Is it possible then, that after experiencing all these events directly themselves, mentioning Peter walking on the water, wasn't a particularly vital piece of the history or even particularly interesting for Peter's old companions and friends?
The gospel of Mark doesn't mention Peter walking on the water but we might adduce a more direct reason for that.
Mark was Peter's secretary and the gospel of Mark was written under Peter's authority.
It is not hard to conceive of Peter playing down his own importance in the narrative and omitting this gem.
The gospel of Luke was written by Paul's secretary. Paul himself was not an eye witness to the walking on water incident and only encountered Jesus after Jesus had been killed and rose from the dead.
Paul's direct knowledge of the life of Jesus is believed to have been based on his contacts with the apostles who formerly he had persecuted.
Paul has been described by the late British philosopher Anthony Flew as a "first class intellectual," and may not have thought Peter's brief moment on the water was the salient part of the story recounted to him by the apostles, the salient part being that Jesus could walk on water at will.

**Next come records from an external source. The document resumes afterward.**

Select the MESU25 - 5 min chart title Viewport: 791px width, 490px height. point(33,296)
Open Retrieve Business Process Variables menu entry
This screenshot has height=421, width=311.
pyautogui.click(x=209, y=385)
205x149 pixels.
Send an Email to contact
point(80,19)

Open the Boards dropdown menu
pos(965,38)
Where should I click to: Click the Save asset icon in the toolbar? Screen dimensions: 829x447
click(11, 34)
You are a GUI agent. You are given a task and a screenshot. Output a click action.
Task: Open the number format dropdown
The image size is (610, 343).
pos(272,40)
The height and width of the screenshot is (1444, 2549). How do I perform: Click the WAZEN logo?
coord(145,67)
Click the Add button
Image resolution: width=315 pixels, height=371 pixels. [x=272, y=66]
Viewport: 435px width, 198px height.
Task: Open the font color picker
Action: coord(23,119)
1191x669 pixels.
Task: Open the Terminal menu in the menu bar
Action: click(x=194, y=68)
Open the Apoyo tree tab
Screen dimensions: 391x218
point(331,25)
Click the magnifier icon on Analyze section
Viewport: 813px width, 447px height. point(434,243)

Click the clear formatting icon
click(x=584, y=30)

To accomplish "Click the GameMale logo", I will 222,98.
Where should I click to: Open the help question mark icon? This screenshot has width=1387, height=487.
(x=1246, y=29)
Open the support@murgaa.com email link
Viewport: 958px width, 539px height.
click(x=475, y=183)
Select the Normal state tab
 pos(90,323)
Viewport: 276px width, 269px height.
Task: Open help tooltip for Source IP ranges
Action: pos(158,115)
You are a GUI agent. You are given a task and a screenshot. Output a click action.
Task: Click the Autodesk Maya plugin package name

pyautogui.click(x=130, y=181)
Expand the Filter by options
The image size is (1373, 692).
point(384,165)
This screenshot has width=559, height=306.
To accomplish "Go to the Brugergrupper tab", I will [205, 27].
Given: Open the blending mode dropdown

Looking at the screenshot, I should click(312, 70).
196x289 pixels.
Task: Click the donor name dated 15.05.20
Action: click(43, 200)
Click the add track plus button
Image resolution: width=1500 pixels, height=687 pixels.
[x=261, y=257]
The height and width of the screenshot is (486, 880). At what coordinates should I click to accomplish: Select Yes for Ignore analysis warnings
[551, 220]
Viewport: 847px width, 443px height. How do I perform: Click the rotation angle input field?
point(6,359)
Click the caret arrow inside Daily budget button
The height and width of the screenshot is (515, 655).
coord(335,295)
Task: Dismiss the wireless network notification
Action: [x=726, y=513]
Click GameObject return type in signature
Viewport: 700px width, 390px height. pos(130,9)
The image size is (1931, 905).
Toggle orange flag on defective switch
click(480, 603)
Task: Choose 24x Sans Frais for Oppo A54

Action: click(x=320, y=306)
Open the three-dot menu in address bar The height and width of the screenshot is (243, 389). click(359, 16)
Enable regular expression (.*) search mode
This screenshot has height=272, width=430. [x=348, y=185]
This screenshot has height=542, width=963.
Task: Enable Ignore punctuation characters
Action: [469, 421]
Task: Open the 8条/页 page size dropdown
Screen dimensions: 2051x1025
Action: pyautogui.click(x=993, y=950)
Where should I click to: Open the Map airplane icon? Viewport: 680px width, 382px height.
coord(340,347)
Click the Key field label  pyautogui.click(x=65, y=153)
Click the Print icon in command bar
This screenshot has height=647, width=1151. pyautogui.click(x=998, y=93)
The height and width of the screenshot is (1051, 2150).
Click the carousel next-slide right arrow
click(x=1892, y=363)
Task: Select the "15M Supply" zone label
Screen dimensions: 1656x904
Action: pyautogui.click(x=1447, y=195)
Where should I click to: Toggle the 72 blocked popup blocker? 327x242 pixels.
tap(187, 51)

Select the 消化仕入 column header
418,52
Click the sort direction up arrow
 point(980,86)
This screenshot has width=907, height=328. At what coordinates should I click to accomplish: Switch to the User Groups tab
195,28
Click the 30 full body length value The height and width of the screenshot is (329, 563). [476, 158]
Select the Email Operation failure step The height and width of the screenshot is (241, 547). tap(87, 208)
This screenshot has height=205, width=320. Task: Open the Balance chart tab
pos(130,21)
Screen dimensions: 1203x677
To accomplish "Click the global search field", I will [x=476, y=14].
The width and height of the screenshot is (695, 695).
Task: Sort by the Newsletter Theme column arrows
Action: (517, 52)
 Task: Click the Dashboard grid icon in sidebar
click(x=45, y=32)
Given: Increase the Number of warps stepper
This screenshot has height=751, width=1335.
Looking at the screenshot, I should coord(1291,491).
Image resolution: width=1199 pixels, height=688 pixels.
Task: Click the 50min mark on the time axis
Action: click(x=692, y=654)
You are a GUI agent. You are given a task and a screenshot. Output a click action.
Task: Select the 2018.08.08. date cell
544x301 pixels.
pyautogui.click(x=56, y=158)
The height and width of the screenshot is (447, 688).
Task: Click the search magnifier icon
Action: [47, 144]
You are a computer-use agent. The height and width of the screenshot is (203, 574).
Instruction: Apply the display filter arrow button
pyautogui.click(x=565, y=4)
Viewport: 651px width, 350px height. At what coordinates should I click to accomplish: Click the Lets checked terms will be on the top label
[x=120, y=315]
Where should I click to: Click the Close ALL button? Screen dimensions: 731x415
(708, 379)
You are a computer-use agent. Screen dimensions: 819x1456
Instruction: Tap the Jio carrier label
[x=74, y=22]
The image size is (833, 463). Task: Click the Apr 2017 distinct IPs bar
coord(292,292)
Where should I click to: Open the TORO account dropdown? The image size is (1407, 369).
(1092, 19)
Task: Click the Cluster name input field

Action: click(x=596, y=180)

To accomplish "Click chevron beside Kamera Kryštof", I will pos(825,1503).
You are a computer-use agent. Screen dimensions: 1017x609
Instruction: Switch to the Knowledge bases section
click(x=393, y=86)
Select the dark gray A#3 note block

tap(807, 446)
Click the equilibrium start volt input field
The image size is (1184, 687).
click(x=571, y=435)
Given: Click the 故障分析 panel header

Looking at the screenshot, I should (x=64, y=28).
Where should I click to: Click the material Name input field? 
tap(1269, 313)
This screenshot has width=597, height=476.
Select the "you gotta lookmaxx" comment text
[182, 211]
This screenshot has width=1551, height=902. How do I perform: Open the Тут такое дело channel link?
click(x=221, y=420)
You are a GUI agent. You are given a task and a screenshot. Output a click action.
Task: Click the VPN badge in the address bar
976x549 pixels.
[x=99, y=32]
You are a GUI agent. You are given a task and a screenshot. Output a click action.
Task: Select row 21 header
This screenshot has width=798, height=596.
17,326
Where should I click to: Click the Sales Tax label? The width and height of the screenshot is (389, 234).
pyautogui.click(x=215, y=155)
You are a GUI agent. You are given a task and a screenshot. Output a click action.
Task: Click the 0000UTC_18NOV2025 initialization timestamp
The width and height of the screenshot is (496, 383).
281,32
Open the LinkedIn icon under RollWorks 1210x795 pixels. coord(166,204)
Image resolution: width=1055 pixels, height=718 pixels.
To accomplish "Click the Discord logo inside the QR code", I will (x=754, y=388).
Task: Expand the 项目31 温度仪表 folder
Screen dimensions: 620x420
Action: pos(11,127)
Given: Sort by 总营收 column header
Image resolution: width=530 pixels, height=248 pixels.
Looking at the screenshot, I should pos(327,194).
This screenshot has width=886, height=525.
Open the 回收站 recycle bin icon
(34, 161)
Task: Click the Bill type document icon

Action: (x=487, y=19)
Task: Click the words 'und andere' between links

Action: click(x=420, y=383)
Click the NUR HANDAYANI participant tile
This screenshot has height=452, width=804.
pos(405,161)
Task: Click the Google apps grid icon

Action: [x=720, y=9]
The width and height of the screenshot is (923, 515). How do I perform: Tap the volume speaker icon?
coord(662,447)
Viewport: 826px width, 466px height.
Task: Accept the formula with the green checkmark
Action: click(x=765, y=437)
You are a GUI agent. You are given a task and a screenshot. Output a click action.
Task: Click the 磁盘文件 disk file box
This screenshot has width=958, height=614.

John's gospel was written by an eye witness, that is to say by an apostle who was there throughout Jesus public ministry.
We assume the apostle John who wrote the fourth gospel was in the boat at the time Jesus walked up to it on the lake. But he mightn't have been. Every apostle did not witness every incident. At times they were off on assignment, as it were.
Again we must ask ourselves, how important would the bit about Peter be to the overall memoir of any gospel writer? Bear in mind that we understand John to have been very old when he finally wrote his gospel down.
Matthew's gospel was traditionally believed to be the first one written.
I tend to hold to this tradition. In the present era, scholars tend to suggest Mark came first.
My instinct was always that Jesus' call to the educated, literate, numerate tax collector Matthew, connotes the possibility that Matthew was writing stuff down as it happened. If I'm correct in this, Matthew's gospel would effectively be contemporaneous with Jesus life and death and resurrection from the dead.
Scholars who tend towards my position often assert that there was an earlier version of Matthew written in Hebrew and that the present version we possess is based on a later translation of the lost Hebrew version into another language.
My point here is that if Matthew was writing contemporaneously, why yes, that may explain why he mentioned Peter walking on the water. Any of us might dwell on it if it just happened yesterday. It would have seemed splendid and wondrous and unprecedented and all the rest of it.
But it wasn't the point.
The other gospel witnesses, on mature reflection, having lived through Jesus' mission on earth, and having lived long after it, having seen and been a part of such signs and wonders everyday as never before had been seen on earth, may quite reasonably in their memoirs have been much less focussed on that strange brief moment in Peter's life.
The other gospel writers may also have thought that since Matthew had described Peter walking on water, there was no further need to mention it. The incident is not a central one to the good news of the Lord and the lesson it demonstrated had been clearly expounded already.
This leads to another perspective.
The whole purpose of each gospel witness was to impart central truths that Jesus had brought to them in his actions and his life, in his courage and his teaching, in his friendship and his love.
The central truth of the gospels is not the amazing miracles Jesus performs or enables his apostles to perform or enables his followers to perform to this day.
The central truth of the gospel is Jesus Christ dying for each one of us on a cross so that we may live, and then conquering death so that we may know he is Lord and thus live forever.
The clear guidance Jesus left to us was to love God with all our hearts, all our minds, all our souls, and all our strength, and to love our neighbours as ourselves.
In this context, the moment when Peter walked on the water is not the most important detail or even a very significant one for every gospel witness.